**Text shown**:
____________

The Mohawks are supposed to be the eldest brother, in the symbolical chain of the Six Nations. Their own tradition assigns them this rank, and it appears to be consonant to other traditions.

When Tarenyawagon, their liberator from their subterranean confinement, bid them travel east, he gave them his personal conduct and care until they had entered the Mohawk valley. Some of their western brethren call this stream Tenonanatche, or a river flowing through a mountain. In due time, they went on into the valley of the Hudson, and thence, if we credit their annals, to the sea. The seat of their power and growth was, however, in the genial valley where they had at first located. Here they lived when the country was discovered, and here they continued to live and flourish until the events of the American revolution, and the determined cruelty which they exercised, under the authority and influence of the British crown, drove them out of it, and lost them the inheritance.

It does not appear, from any thing history or tradition tells us, or from any monumental remains in the valley or its immediate vicinity, that it had before been occupied by other nations. They do not speak of having driven out or conquered any other tribe. There are no old forts or earthen walls, or other traces of military or defensive occupancy, of which we have heard. Their ramparts were rather their own brawny arms, stout bodies and brave hearts. From the earliest notices of them, they were renowned for wielding the war club and arrow with great dexterity. They raised corn on the rich intervales, and pursued the deer, bear and elk in the subjacent forests. Their dominion extended from the head waters of the Susquehanna and Delaware to Lake Champlain. They had pursued their forays into the territorial area of New-England, as far, at least, as the central portions of the Connecticut, and had made their power felt, as temporary invaders, among the small independent tribes who lived about the region of the present city and harbor of New-York. Wherever they went, they carried terror. Their very name, as we learn from Colden, was a synonyme for cruelty and dread.[25] No tribe, perhaps, on the continent, produced better warriors, or have ever more fully realized, as a nation, the highest measure of heroism and military glory to which hunter nations can reach.

[25] The word Mohawk itself, is not a term of Mohawk origin, but one imposed upon them, as is believed, by the Mohegan race, who inhabited the borders of the sea. Among this race the Dutch and English landed, and they would naturally adopt the term most in vogue for so celebrated a tribe. The Dutch, indeed, modified it to Maaquas—a modification which helps us to decypher its probable origin, in Mauqua (by kindred tribes, Mukwa, &c.) a bear. By others, it may be traced to mok, wa, a wolf, and awki, a country.

____________

**What is being asked**: In the text on the Mohawks, what form did the Dutch give the word Mohawk?

**Provided data**:
____________

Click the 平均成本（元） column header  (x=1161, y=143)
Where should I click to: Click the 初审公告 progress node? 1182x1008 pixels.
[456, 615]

____________

**Exercise solution**: Maaquas